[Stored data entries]
★ ★ ★

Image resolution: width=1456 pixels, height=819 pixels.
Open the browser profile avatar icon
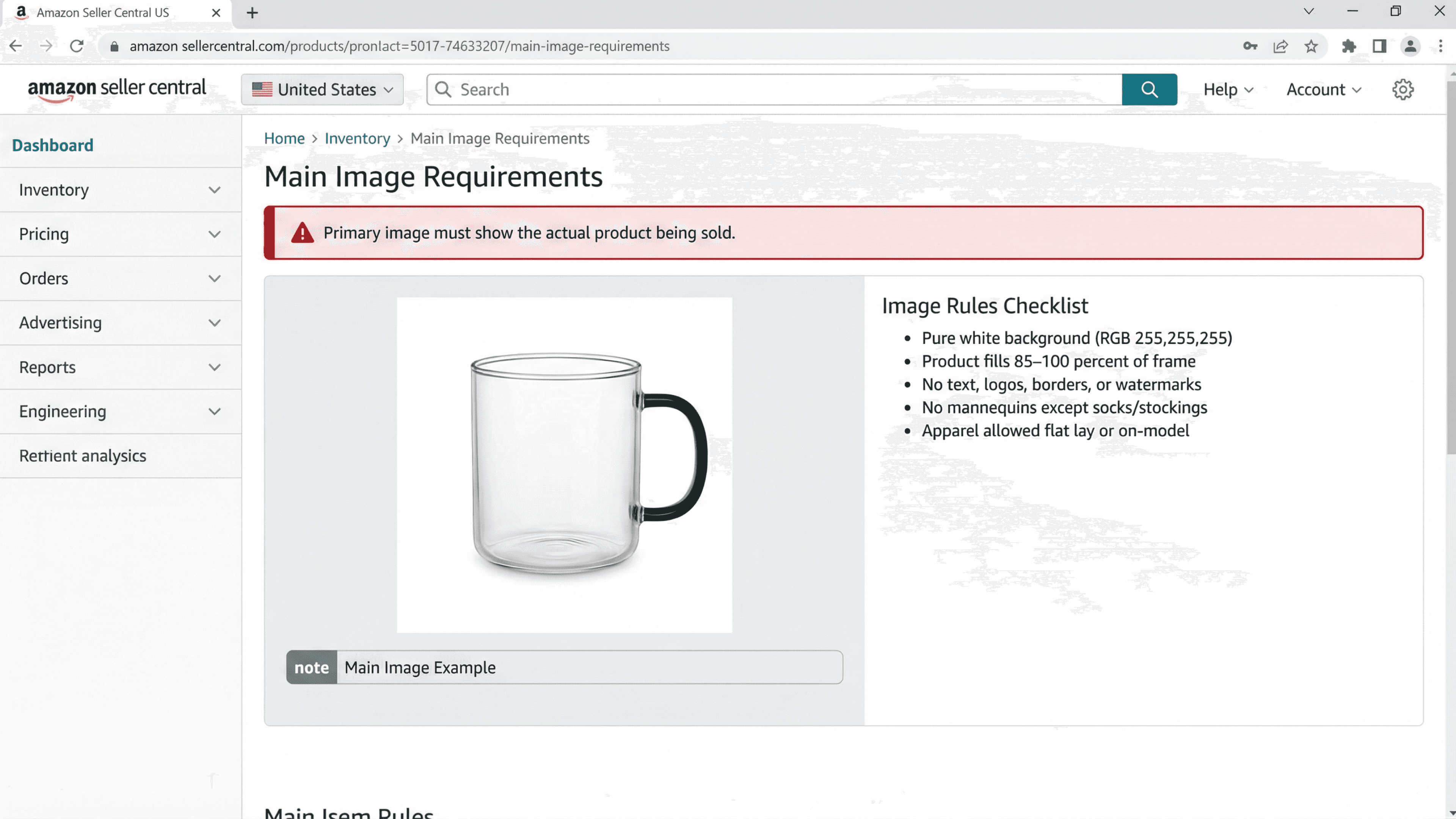[x=1410, y=46]
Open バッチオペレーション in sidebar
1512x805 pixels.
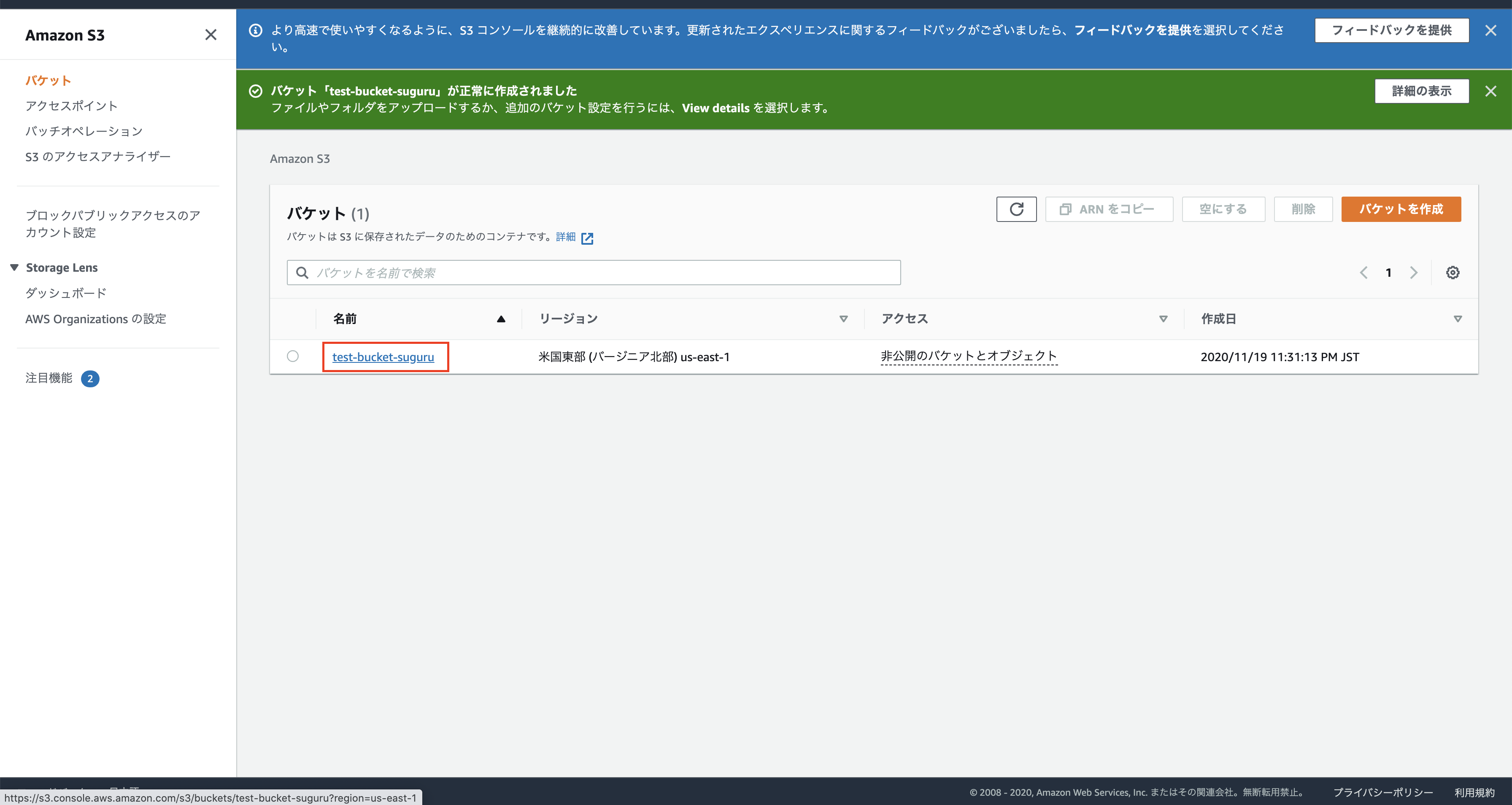[84, 131]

★ ★ ★

WHAT IS EXPECTED: Looking at the records above, extract only the lines from the one with "Open the browser profile avatar icon" through the last line, exactly, with the pictures left out.

EXERCISE SOLUTION:
Open the browser profile avatar icon
[x=1410, y=46]
Open バッチオペレーション in sidebar
1512x805 pixels.
[84, 131]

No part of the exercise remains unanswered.